アンスタシアファンタジー
2185年現在、この世界では大規模FDMMORPG『アンスタシアファンタジー』というゲームが大流行していた。
通称アンファタと呼ばれるそのゲームは仮想現実と言われ、無限の自由度がテーマとされたゲームだった。
その自由度とは、レベル無制限、細かすぎるパラメーター、比率的に地球の15倍の広さのオープンワールド、不可侵領域の撤廃、スキルやアイテムの自由生産…という今までのゲームの常識を崩し、その上、ゲーム内で恋愛や仕事が出来てしまうというようなもの。

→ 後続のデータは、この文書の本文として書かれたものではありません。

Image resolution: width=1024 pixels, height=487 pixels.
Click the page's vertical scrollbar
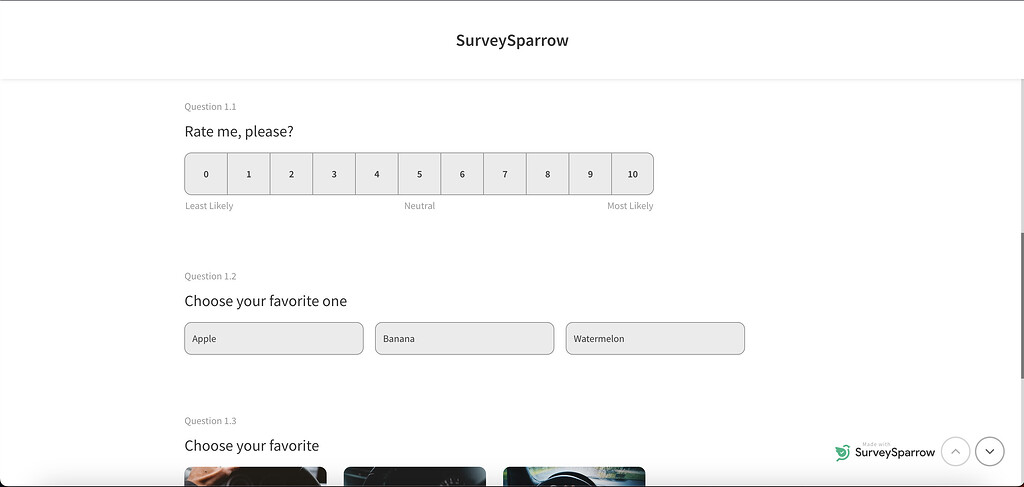click(x=1020, y=300)

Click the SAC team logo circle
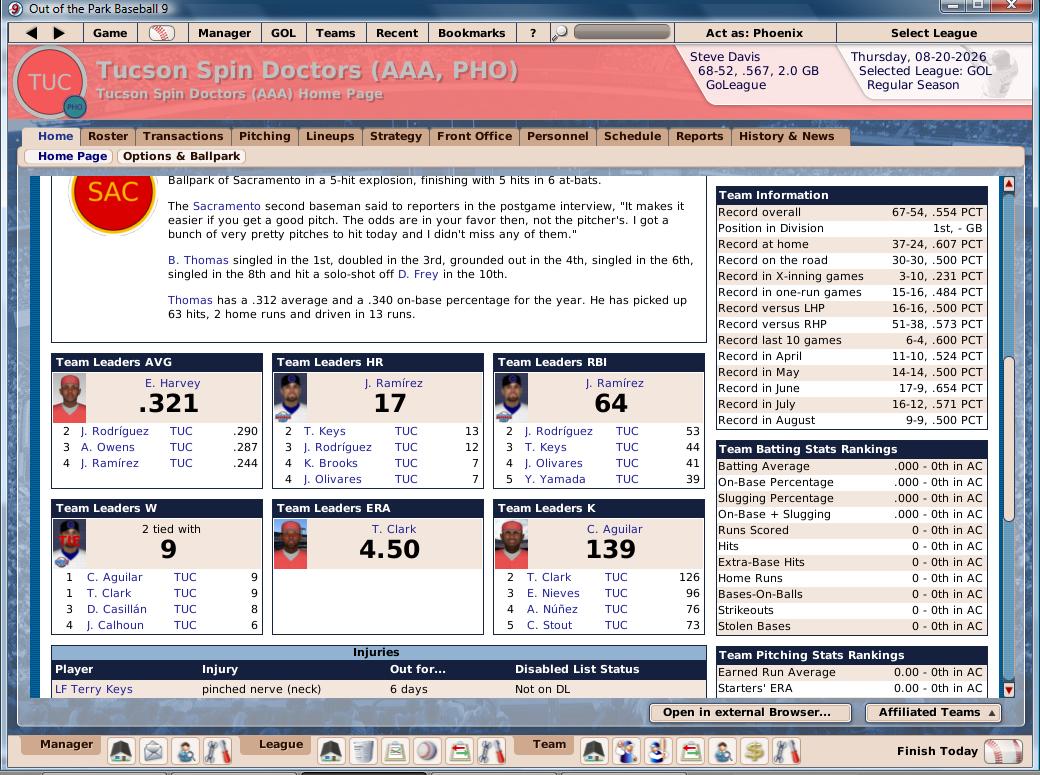point(113,193)
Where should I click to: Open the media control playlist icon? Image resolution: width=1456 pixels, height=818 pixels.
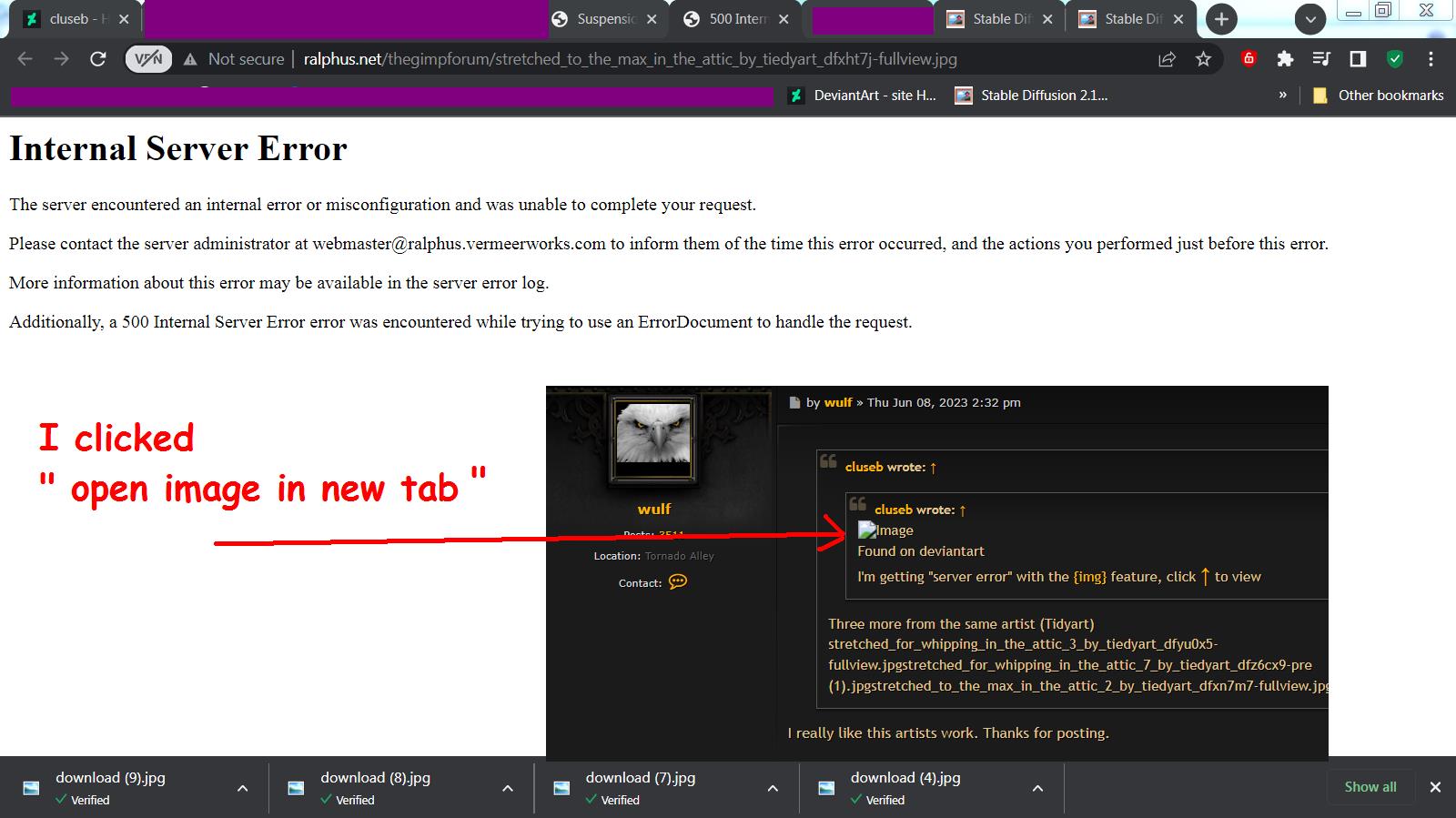pyautogui.click(x=1321, y=59)
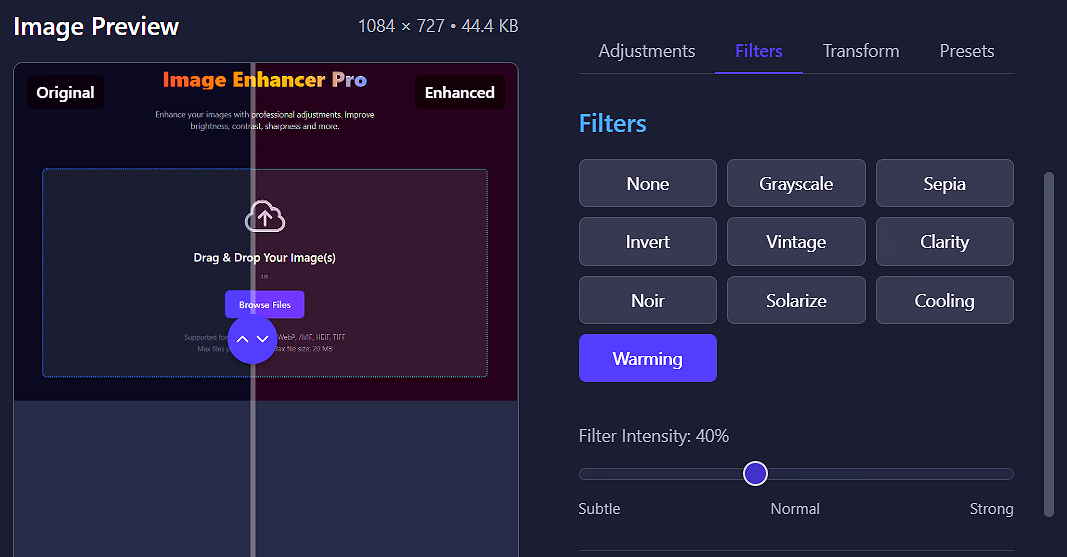This screenshot has height=557, width=1067.
Task: Apply the Sepia filter
Action: pyautogui.click(x=944, y=183)

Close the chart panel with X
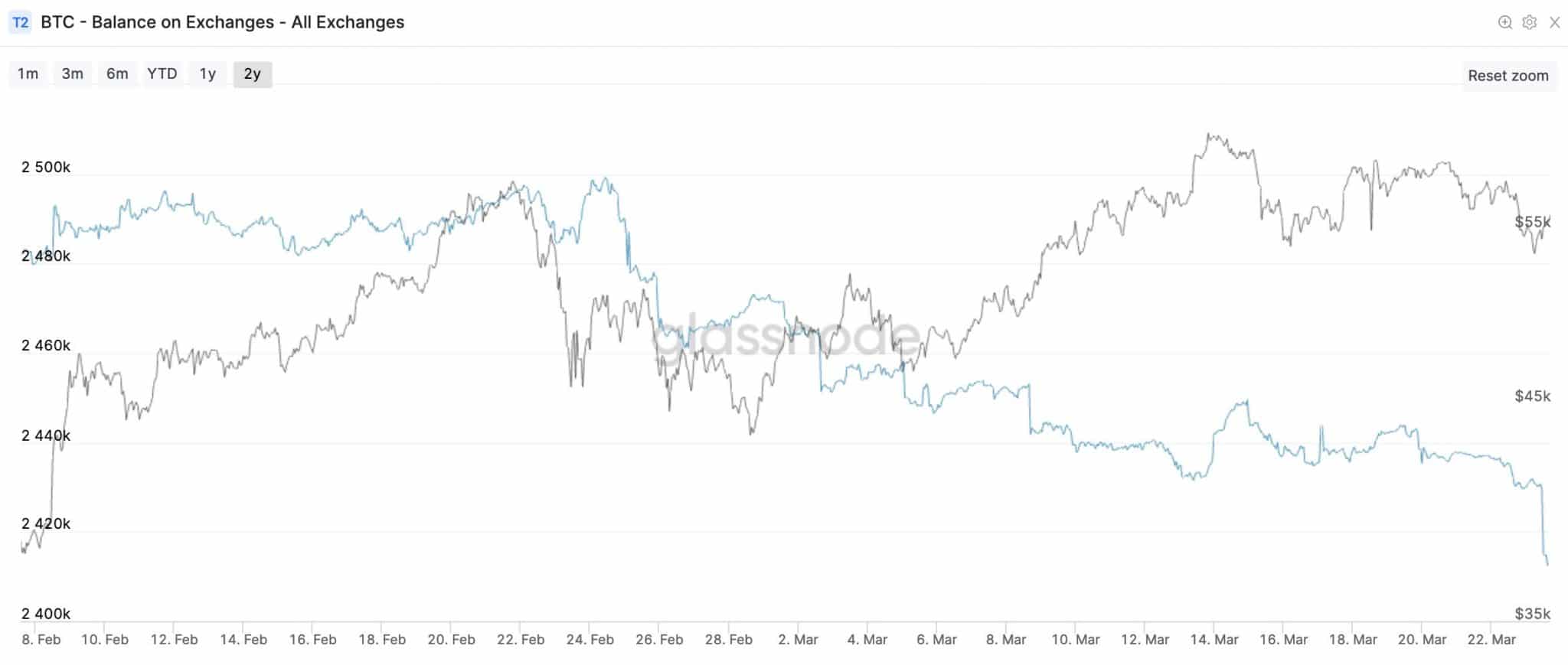[1554, 22]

その世界にのめり込んでしまう若者はもちろん、年配者までのめり込んでいった。
このお話はその世界で最強のプレイヤーの話である。
小鳥遊優は現実世界では何も出来ない引きこもりであった。
そんな彼はRPGの世界に憧れた。モンスターと戦い、レベルを上げるだけで、強く…そして賢くなるそんな世界に憧れていた。
「現実に経験値があれば、俺が世界最強なのにな。」
彼は今日も仮想世界でレベル上げの効率を考えていた。彼のこの世界での仕事は『情報屋』。モンスターの弱点、巨大ギルドの制作したダンジョンの攻略法、どこかのマッドサイエンティストが産み出したキメラの見た目や戦闘情報などなどの仮想現実の情報を売ってお金を稼いでいる。ちなみに、アンファタ内のお金は電子マネーとして現実世界で使えるため、彼はそれで生活をやりくりしている。
そんな彼の数ある情報商品の中でも高く売れるのは『レベリング情報』だった。
アンファタはフルダイブ環境であるため、五感は使えるし、データ関連の仕事はいくらでもある。鍛えたスキルで新しいプログラムを作成し売ったり、料亭を開いて料理を売ったり…他にも単純に闘技大会に出たり、ギャンブルをしたりと、いくらでも稼ぐアテがある。
しかし、どれをするにもレベルを上げないといけない。
その理由は三つ。一つ目は消費者がレベルが低いものより高いものを欲しがるため。二つ目はモンスターを倒さないとスキルポイントが手に入らないため。三つ目はいい素材やデータは強いモンスターが落とすため。
この三つだ。
そのため、効率の良いレベリング情報は高く売れるというわけだ。
彼はそれを理由に今現在、命を賭けていた。
理由は一年ぶりの新イベントにあった。
先程説明した通り、アンファタは自由なゲームだ。自由すぎると言っても過言ではない。そのため、プレイヤーが作ったイベントであれば幾らでもある。だが、今回のイベントは運営側の正規イベントだった。
彼はイベント自体に興味をそそられたわけではなく、正規新ポップモンスターに興味を持っていた。
なんと、上手くレベリング効率化出来れば従来の3倍の速さでレベル上げができるようになるのだ。高値で売れると確信していた。